+++ SOURCE MATERIAL +++

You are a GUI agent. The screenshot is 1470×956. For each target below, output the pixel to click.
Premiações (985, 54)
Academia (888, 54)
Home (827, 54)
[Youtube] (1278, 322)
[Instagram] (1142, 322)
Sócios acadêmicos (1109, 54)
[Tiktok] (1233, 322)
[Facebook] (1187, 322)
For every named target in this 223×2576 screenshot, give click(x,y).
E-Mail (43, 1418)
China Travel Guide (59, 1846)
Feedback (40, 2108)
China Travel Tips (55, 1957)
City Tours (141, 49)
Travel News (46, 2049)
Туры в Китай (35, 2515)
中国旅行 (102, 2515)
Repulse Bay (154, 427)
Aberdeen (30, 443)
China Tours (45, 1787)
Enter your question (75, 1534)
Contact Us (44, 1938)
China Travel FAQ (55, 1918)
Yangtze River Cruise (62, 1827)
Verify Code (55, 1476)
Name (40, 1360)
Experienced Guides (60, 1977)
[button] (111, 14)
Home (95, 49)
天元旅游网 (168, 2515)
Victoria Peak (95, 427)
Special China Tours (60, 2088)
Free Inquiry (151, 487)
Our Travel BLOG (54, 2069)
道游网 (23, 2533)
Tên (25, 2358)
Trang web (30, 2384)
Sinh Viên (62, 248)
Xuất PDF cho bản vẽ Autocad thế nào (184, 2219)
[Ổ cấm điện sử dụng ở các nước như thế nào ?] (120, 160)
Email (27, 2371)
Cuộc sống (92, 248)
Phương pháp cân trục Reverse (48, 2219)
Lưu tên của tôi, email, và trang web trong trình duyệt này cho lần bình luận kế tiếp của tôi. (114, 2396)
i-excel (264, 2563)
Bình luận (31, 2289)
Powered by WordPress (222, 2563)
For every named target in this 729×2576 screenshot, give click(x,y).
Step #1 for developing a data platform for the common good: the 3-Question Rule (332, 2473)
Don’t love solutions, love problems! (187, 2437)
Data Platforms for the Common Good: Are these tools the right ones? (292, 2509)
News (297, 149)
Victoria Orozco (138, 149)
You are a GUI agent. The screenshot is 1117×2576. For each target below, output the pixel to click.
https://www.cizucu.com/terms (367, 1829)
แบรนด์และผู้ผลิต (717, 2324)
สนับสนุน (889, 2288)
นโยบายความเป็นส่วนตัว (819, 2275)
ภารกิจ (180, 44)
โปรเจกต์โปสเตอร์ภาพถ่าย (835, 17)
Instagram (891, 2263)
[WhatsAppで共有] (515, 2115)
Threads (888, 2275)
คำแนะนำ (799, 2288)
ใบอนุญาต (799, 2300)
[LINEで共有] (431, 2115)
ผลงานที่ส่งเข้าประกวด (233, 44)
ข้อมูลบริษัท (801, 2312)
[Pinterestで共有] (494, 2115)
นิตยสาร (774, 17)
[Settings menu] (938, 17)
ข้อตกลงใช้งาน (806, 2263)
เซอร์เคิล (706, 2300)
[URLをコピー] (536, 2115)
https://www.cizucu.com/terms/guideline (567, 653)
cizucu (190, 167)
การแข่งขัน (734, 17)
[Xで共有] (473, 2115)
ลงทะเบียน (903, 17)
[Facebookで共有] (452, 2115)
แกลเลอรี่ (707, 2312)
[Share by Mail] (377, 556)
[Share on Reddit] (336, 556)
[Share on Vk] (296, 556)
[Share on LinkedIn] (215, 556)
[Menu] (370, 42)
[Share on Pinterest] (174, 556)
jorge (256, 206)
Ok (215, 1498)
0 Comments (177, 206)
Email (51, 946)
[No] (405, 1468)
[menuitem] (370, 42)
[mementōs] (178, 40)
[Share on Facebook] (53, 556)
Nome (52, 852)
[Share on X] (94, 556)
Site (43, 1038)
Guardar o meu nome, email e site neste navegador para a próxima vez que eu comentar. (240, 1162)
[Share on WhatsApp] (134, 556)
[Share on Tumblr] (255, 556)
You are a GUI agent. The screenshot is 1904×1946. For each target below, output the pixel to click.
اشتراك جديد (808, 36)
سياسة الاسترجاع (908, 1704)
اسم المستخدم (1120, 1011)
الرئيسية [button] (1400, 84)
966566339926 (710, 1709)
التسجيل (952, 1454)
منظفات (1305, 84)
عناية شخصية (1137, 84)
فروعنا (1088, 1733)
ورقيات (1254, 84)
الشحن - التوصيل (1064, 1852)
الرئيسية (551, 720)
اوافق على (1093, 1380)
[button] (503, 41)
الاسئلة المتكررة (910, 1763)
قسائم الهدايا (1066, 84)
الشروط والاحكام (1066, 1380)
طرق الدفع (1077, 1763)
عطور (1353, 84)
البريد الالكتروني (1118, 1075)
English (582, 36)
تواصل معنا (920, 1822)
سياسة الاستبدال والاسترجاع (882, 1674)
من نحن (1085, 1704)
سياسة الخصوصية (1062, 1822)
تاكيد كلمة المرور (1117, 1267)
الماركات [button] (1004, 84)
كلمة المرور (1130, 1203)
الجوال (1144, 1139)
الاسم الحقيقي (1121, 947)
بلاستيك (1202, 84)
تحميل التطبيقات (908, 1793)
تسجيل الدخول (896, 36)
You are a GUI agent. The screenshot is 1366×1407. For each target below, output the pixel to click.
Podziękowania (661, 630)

+++

**WHAT IS REQUIRED**: Each entry above is to be transcribed exactly as it was written.

**WRITTEN RESPONSE**:
You are a GUI agent. The screenshot is 1470×956. For each target below, output the pixel to click.
Premiações (985, 54)
Academia (888, 54)
Home (827, 54)
[Youtube] (1278, 322)
[Instagram] (1142, 322)
Sócios acadêmicos (1109, 54)
[Tiktok] (1233, 322)
[Facebook] (1187, 322)
For every named target in this 223×2576 screenshot, give click(x,y).
E-Mail (43, 1418)
China Travel Guide (59, 1846)
Feedback (40, 2108)
China Travel Tips (55, 1957)
City Tours (141, 49)
Travel News (46, 2049)
Туры в Китай (35, 2515)
中国旅行 (102, 2515)
Repulse Bay (154, 427)
Aberdeen (30, 443)
China Tours (45, 1787)
Enter your question (75, 1534)
Contact Us (44, 1938)
China Travel FAQ (55, 1918)
Yangtze River Cruise (62, 1827)
Verify Code (55, 1476)
Name (40, 1360)
Experienced Guides (60, 1977)
[button] (111, 14)
Home (95, 49)
天元旅游网 (168, 2515)
Victoria Peak (95, 427)
Special China Tours (60, 2088)
Free Inquiry (151, 487)
Our Travel BLOG (54, 2069)
道游网 (23, 2533)
Tên (25, 2358)
Trang web (30, 2384)
Sinh Viên (62, 248)
Xuất PDF cho bản vẽ Autocad thế nào (184, 2219)
[Ổ cấm điện sử dụng ở các nước như thế nào ?] (120, 160)
Email (27, 2371)
Cuộc sống (92, 248)
Phương pháp cân trục Reverse (48, 2219)
Lưu tên của tôi, email, và trang web trong trình duyệt này cho lần bình luận kế tiếp của tôi. (114, 2396)
i-excel (264, 2563)
Bình luận (31, 2289)
Powered by WordPress (222, 2563)
For every named target in this 729×2576 screenshot, give click(x,y).
Step #1 for developing a data platform for the common good: the 3-Question Rule (332, 2473)
Don’t love solutions, love problems! (187, 2437)
Data Platforms for the Common Good: Are these tools the right ones? (292, 2509)
News (297, 149)
Victoria Orozco (138, 149)
You are a GUI agent. The screenshot is 1117×2576. For each target below, output the pixel to click.
https://www.cizucu.com/terms (367, 1829)
แบรนด์และผู้ผลิต (717, 2324)
สนับสนุน (889, 2288)
นโยบายความเป็นส่วนตัว (819, 2275)
ภารกิจ (180, 44)
โปรเจกต์โปสเตอร์ภาพถ่าย (835, 17)
Instagram (891, 2263)
[WhatsAppで共有] (515, 2115)
Threads (888, 2275)
คำแนะนำ (799, 2288)
ใบอนุญาต (799, 2300)
[LINEで共有] (431, 2115)
ผลงานที่ส่งเข้าประกวด (233, 44)
ข้อมูลบริษัท (801, 2312)
[Pinterestで共有] (494, 2115)
นิตยสาร (774, 17)
[Settings menu] (938, 17)
ข้อตกลงใช้งาน (806, 2263)
เซอร์เคิล (706, 2300)
[URLをコピー] (536, 2115)
https://www.cizucu.com/terms/guideline (567, 653)
cizucu (190, 167)
การแข่งขัน (734, 17)
[Xで共有] (473, 2115)
ลงทะเบียน (903, 17)
[Facebookで共有] (452, 2115)
แกลเลอรี่ (707, 2312)
[Share by Mail] (377, 556)
[Share on Reddit] (336, 556)
[Share on Vk] (296, 556)
[Share on LinkedIn] (215, 556)
[Menu] (370, 42)
[Share on Pinterest] (174, 556)
jorge (256, 206)
Ok (215, 1498)
0 Comments (177, 206)
Email (51, 946)
[No] (405, 1468)
[menuitem] (370, 42)
[mementōs] (178, 40)
[Share on Facebook] (53, 556)
Nome (52, 852)
[Share on X] (94, 556)
Site (43, 1038)
Guardar o meu nome, email e site neste navegador para a próxima vez que eu comentar. (240, 1162)
[Share on WhatsApp] (134, 556)
[Share on Tumblr] (255, 556)
You are a GUI agent. The screenshot is 1904×1946. For each target below, output the pixel to click.
اشتراك جديد (808, 36)
سياسة الاسترجاع (908, 1704)
اسم المستخدم (1120, 1011)
الرئيسية [button] (1400, 84)
966566339926 (710, 1709)
التسجيل (952, 1454)
منظفات (1305, 84)
عناية شخصية (1137, 84)
فروعنا (1088, 1733)
ورقيات (1254, 84)
الشحن - التوصيل (1064, 1852)
الرئيسية (551, 720)
اوافق على (1093, 1380)
[button] (503, 41)
الاسئلة المتكررة (910, 1763)
قسائم الهدايا (1066, 84)
الشروط والاحكام (1066, 1380)
طرق الدفع (1077, 1763)
عطور (1353, 84)
البريد الالكتروني (1118, 1075)
English (582, 36)
تواصل معنا (920, 1822)
سياسة الاستبدال والاسترجاع (882, 1674)
من نحن (1085, 1704)
سياسة الخصوصية (1062, 1822)
تاكيد كلمة المرور (1117, 1267)
الماركات [button] (1004, 84)
كلمة المرور (1130, 1203)
الجوال (1144, 1139)
الاسم الحقيقي (1121, 947)
بلاستيك (1202, 84)
تحميل التطبيقات (908, 1793)
تسجيل الدخول (896, 36)
You are a GUI agent. The screenshot is 1366×1407. For each target below, output the pixel to click.
Podziękowania (661, 630)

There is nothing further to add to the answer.